▸ **Aim of the exercise**
Wherever a line holds the word "navigation", copy that line from the data.

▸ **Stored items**

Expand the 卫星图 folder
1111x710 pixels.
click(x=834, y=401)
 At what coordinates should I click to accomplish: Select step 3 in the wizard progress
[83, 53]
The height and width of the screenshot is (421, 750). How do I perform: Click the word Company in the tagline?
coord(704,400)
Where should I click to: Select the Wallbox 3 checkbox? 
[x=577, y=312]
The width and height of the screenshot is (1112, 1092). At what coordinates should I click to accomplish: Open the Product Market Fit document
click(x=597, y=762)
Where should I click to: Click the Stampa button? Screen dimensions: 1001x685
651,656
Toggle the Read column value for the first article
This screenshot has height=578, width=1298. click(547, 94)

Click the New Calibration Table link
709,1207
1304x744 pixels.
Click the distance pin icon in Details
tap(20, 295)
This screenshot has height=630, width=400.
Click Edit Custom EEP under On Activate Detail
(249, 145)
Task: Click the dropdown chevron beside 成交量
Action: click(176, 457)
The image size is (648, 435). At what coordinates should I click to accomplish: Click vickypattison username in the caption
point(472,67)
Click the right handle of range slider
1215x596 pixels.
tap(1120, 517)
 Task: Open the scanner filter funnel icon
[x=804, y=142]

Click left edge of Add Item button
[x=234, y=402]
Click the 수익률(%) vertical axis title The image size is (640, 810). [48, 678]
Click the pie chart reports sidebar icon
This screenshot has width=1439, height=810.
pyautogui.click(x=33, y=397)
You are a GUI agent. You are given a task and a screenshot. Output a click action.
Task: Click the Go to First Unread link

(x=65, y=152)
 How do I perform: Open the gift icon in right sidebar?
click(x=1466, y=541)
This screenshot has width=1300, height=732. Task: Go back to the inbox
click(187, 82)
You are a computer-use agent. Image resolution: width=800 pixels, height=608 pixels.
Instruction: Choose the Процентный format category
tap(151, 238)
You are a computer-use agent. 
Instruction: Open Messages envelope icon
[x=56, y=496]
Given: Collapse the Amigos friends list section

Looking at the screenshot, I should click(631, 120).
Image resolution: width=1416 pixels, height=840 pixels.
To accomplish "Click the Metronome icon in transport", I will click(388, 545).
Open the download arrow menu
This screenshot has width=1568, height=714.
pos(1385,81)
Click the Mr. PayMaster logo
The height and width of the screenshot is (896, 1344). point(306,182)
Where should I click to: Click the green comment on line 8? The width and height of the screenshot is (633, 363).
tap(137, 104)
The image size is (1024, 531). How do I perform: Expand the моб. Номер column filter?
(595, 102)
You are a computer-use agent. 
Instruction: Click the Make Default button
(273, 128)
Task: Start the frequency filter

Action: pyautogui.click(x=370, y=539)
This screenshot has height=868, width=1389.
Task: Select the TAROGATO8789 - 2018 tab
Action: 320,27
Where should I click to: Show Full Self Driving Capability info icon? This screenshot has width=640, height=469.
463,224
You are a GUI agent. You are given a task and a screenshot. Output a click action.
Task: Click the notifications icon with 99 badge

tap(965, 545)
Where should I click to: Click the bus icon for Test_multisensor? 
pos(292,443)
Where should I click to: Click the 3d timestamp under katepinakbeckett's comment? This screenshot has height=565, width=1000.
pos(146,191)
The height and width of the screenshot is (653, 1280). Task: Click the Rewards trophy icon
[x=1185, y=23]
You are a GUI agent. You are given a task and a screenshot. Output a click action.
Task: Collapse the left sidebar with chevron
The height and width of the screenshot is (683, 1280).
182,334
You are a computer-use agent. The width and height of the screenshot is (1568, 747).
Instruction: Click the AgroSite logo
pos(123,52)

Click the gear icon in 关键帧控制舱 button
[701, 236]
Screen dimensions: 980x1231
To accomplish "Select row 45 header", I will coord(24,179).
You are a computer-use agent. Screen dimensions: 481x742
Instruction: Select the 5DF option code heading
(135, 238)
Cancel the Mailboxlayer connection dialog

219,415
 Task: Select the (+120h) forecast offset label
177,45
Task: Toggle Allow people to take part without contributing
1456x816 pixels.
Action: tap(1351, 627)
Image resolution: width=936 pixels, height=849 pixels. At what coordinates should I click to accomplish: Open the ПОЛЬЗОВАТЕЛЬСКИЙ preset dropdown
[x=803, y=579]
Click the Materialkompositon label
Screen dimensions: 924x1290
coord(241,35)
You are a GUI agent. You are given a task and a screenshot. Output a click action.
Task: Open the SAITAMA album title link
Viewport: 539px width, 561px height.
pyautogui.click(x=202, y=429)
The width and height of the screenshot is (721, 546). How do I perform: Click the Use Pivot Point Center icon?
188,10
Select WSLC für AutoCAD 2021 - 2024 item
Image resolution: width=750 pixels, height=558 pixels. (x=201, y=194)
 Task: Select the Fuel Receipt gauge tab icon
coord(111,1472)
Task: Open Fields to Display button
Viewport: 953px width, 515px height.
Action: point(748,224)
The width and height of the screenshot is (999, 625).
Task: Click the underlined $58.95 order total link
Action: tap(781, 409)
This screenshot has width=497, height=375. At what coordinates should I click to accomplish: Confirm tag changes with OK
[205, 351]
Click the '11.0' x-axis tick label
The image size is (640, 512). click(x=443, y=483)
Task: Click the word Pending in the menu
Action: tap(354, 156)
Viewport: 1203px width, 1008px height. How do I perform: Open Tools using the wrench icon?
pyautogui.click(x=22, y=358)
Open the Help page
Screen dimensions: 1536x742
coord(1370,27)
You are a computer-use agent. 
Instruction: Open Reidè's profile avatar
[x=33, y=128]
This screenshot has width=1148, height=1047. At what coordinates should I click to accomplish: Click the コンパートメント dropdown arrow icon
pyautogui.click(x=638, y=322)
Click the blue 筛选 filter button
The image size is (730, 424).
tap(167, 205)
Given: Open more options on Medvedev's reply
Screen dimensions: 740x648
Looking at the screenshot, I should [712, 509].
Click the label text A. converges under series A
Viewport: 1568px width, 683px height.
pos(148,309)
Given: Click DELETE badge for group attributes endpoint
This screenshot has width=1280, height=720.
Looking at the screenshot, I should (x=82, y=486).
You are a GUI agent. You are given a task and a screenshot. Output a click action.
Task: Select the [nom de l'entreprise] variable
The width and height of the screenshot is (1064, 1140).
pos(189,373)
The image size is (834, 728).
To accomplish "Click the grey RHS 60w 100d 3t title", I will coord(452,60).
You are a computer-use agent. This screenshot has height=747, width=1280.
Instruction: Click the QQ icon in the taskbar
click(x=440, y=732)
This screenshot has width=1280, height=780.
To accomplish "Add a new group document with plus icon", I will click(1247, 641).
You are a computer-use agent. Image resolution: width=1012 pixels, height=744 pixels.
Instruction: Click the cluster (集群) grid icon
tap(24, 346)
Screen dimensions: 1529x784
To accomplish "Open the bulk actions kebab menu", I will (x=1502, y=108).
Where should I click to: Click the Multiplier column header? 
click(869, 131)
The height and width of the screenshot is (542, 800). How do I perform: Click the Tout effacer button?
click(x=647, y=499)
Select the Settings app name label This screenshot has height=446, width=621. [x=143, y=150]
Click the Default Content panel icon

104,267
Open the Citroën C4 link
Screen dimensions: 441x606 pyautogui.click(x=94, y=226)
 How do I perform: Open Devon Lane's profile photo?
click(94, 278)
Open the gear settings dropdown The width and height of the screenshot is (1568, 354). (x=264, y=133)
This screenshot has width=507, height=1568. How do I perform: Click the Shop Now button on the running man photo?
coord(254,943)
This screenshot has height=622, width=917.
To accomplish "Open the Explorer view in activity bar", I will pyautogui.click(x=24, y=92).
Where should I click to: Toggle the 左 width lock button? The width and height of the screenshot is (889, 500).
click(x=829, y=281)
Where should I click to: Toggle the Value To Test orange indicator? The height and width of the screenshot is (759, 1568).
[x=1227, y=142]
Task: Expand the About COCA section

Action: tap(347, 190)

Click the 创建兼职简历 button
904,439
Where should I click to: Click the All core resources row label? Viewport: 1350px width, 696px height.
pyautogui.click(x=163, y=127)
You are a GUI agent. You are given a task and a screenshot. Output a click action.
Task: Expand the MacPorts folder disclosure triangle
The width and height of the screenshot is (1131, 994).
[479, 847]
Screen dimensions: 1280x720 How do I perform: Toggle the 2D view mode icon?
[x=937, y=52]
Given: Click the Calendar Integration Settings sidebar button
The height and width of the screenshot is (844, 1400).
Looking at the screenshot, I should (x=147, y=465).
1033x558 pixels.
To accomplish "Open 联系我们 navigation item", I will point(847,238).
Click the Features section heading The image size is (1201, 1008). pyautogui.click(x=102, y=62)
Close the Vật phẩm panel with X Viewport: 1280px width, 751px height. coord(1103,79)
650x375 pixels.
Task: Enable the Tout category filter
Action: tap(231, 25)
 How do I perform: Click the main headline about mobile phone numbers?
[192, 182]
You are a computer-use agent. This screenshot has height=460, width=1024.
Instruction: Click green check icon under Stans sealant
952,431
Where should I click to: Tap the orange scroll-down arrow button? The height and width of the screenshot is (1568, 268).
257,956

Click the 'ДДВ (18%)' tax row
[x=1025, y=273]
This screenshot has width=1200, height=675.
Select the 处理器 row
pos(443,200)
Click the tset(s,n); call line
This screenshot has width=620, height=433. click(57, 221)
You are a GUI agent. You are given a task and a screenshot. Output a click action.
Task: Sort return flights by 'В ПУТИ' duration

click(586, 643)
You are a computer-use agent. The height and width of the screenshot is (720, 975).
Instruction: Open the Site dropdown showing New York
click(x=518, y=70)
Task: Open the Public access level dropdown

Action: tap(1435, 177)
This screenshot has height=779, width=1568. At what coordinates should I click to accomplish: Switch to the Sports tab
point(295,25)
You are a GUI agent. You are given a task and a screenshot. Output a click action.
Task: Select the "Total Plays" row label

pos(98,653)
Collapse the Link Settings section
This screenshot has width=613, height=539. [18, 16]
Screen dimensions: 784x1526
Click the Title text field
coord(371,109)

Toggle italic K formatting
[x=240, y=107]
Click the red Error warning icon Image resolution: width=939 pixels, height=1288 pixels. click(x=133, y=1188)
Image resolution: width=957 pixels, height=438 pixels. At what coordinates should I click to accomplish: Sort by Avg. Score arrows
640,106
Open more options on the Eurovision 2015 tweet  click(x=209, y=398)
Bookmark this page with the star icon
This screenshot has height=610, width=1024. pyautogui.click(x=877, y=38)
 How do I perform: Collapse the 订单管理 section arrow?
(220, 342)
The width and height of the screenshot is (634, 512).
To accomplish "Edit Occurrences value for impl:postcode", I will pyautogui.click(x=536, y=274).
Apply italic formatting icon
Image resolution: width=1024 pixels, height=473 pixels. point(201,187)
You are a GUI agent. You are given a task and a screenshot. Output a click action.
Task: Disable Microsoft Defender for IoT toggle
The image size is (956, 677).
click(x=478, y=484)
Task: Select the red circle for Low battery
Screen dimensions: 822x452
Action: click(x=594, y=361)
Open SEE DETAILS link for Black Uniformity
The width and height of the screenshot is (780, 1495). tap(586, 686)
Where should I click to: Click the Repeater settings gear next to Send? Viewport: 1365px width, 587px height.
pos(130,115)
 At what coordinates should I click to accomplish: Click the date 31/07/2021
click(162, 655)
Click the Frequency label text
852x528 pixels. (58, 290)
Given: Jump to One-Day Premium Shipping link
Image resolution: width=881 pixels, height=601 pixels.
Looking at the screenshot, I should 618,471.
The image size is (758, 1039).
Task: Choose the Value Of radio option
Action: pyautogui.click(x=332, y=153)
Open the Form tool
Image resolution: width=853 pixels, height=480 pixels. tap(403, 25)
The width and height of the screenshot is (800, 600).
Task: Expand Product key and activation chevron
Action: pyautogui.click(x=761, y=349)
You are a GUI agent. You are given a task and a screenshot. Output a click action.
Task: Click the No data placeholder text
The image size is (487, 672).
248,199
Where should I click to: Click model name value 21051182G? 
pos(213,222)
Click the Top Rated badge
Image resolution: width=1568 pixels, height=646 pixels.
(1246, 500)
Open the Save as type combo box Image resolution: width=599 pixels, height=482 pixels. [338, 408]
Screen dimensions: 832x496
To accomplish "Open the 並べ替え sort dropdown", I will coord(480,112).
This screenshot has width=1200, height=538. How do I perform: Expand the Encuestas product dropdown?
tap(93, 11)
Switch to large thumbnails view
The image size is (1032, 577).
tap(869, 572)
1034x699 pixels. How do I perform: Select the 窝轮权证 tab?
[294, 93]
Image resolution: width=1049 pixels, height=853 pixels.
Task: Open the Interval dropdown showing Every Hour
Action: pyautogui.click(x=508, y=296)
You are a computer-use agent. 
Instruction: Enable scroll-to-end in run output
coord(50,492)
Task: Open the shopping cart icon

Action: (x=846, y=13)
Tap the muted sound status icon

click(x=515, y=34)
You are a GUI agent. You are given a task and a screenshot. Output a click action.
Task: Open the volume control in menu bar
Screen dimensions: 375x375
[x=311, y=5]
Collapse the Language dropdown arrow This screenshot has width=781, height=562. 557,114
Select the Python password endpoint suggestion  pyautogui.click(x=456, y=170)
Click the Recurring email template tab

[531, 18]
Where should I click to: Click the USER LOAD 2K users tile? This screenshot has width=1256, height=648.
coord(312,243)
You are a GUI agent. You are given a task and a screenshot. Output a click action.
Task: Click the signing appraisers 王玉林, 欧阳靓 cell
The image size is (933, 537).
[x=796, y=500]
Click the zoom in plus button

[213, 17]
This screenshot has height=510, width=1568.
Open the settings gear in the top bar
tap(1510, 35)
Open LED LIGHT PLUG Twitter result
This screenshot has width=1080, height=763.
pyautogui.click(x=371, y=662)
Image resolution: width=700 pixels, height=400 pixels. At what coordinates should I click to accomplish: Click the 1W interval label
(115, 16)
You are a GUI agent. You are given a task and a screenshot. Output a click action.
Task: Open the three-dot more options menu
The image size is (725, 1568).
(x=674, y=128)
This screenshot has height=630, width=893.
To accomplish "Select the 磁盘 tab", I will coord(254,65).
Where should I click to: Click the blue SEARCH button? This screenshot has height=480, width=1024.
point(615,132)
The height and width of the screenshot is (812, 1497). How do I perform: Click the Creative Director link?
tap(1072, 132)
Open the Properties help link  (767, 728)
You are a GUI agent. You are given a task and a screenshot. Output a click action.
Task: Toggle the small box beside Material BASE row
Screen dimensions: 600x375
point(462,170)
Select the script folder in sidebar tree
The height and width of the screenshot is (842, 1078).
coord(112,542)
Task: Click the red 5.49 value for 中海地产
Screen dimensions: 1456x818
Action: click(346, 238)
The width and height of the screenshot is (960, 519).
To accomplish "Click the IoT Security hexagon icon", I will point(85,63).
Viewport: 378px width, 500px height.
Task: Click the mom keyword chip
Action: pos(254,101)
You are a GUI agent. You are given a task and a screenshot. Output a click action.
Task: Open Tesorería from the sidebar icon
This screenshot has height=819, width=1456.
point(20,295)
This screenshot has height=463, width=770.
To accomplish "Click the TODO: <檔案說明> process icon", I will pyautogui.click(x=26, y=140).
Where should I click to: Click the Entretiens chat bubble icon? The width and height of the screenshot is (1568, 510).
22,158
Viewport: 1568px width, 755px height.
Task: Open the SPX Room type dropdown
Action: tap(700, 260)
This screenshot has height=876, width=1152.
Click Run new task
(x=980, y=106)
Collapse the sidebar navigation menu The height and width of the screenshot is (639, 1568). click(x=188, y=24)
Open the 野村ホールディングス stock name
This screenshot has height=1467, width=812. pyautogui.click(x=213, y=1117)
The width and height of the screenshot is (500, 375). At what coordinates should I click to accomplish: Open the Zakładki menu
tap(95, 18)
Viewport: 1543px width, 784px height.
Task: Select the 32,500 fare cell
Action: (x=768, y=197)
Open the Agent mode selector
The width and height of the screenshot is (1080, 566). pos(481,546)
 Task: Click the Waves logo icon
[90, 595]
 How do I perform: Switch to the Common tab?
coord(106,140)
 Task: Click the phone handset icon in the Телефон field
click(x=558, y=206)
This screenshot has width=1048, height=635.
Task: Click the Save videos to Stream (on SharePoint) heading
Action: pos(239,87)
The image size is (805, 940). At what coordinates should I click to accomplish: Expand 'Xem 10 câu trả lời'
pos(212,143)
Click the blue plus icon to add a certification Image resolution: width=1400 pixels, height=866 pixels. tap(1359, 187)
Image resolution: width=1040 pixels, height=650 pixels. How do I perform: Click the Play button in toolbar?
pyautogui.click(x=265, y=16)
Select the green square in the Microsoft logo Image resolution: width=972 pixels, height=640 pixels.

▸ **Answer below**
To accomplish "Open 联系我们 navigation item", I will point(847,238).
Collapse the sidebar navigation menu The height and width of the screenshot is (639, 1568). click(x=188, y=24)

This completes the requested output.